(Collected data entries)
--- START ---
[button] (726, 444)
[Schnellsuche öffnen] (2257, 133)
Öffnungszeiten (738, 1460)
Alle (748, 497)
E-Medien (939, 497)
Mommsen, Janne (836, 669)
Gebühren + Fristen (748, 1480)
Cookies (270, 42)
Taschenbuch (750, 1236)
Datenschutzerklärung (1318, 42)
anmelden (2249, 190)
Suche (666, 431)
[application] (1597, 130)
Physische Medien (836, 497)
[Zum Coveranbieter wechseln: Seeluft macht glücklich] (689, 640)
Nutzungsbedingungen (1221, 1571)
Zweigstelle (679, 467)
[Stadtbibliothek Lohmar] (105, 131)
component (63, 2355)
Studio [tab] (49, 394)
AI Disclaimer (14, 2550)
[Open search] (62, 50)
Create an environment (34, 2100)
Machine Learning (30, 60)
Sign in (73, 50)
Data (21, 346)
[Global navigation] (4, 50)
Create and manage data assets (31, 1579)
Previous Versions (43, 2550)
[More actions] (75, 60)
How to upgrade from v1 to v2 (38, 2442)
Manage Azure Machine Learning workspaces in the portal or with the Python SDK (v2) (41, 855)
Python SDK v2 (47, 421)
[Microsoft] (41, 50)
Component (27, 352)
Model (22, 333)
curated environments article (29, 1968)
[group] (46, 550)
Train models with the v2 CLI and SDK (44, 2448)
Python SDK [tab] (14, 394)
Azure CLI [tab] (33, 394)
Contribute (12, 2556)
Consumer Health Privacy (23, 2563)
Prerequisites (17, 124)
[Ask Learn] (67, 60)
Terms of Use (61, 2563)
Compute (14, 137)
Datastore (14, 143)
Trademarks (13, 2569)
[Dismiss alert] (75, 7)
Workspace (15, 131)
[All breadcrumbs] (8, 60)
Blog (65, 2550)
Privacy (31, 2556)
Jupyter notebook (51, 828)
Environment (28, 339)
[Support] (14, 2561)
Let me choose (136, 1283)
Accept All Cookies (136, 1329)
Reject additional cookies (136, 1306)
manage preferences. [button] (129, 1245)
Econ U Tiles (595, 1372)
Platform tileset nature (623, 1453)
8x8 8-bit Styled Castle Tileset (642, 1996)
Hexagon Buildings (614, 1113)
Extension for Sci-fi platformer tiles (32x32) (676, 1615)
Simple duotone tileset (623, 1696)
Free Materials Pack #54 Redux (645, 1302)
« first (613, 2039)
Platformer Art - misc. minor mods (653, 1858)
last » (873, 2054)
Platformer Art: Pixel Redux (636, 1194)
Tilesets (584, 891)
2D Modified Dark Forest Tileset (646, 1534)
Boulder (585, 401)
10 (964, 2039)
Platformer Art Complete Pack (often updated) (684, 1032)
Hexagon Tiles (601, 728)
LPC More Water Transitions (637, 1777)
--- END ---
§ Prompt
Where a line above contains the string "Create", tally it, then give the number alone.

§ Problem solution
2